Once in game three, T1 took an early lead, constantly pushing the go button even if it cost them, this allowed Hanwha Life Esports to catch back up. The game quickly turned into a trade fest, but T1 always maintained their gold lead and dragon leads. It stayed neck and neck until Clozer decided he got tired of the tie; a perfect flank engage from him allowed T1 to clean house. Once the house was clean and the third dragon was obtained by T1 as well as more gold added to their pockets, T1 subsequently ended the game. Gumayusi took it home for T1 with an unofficial pentakill on the Samira.
The 2021 Season
Even though only two matches have been played, there’s plenty to dissect and plenty to speculate. First of all, the elephant in the room is that Clozer got to start over Faker. Faker has been in the league for quite a while now — he’s nearing eight years of pro play in February. Obviously, in the past, Faker hasn’t always been the starter for T1 as he’s shared the spotlight with a handful of players, most notably Lee “Easyhoon” Ji-hoon in that 2015 SKT T1 roster. One always tends to raise an eyebrow anytime Faker isn’t in the limelight, and rightfully so, he’s the greatest ever to play League of Legends. But this leaves the question on the table: Is Faker’s career nearing the end?
There are also changes going outside the T1 team; there have been several roster changes as seen by Hanwha Life Esports’ acquisition of Deft and Chovy as well as plenty others such as Jang “Nuguri” Ha-gwon leaving DAMWON Gaming behind after a World Championship win and moving over to the League of Legends Pro League (LPL). These are just the surface of the amount of changes rosters underwent. But there is one change that all teams share in common, the new playoff format for the 2021 Spring Split.

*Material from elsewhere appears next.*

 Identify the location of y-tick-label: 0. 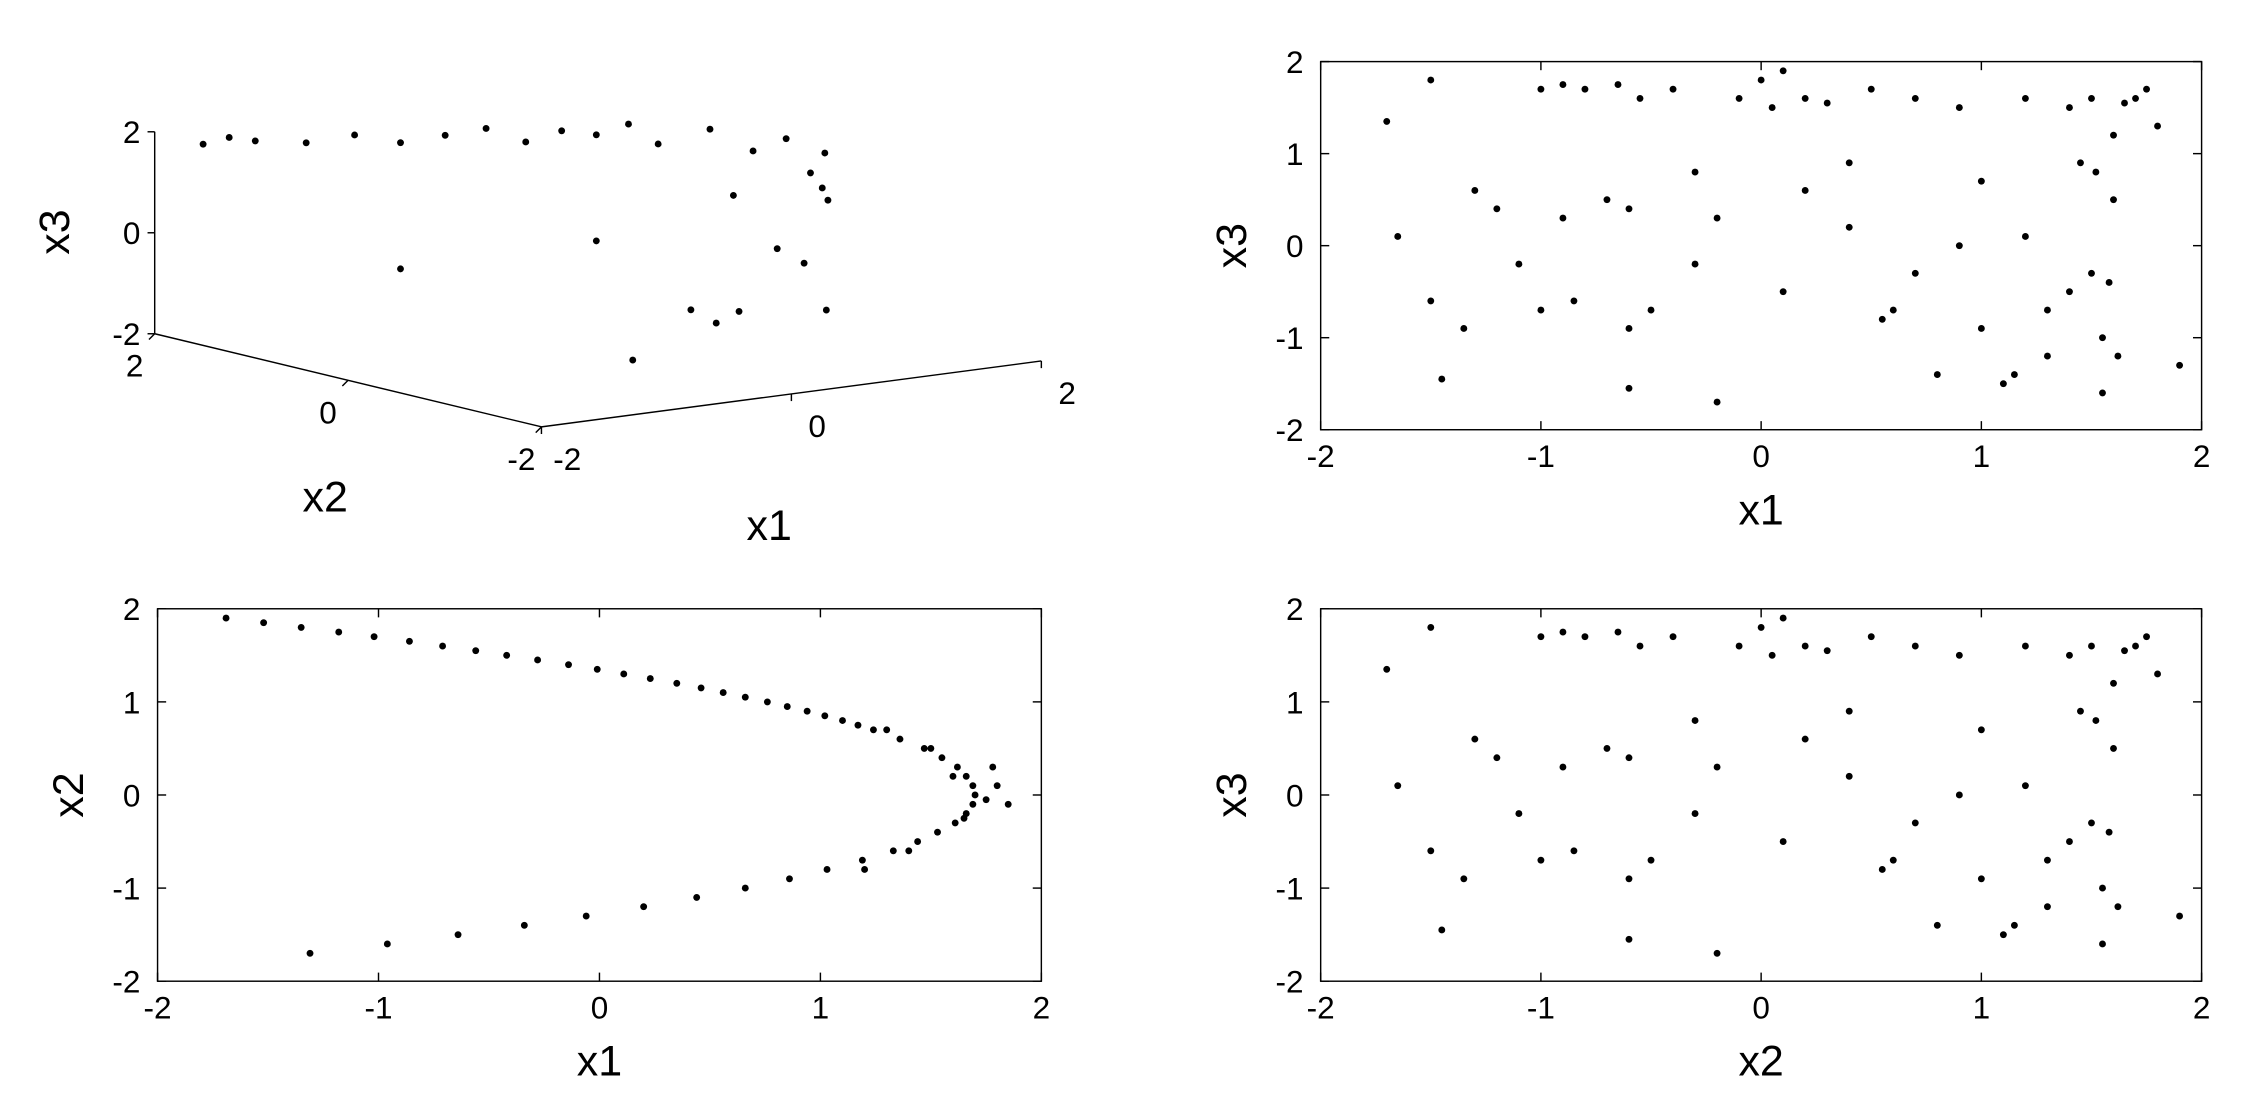
(1295, 795).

In light of Korea winning Worlds, and not only that, but having all of their teams make it past groups, the LCK switched things up. Their long reign over the international scene abruptly ended after the LPL took over for two years, with Invictus Gaming winning Worlds in 2018 and FunPlus Phoenix winning in 2019. This is a tangible way to help solidify what teams get sent to represent Korea at Worlds. No more fast track to the finals, now whoever secures the first seed during the regular season has to win more than one series.
These are all just a few things to ponder as Korea is looking to get back to the dominant form they have displayed in the past.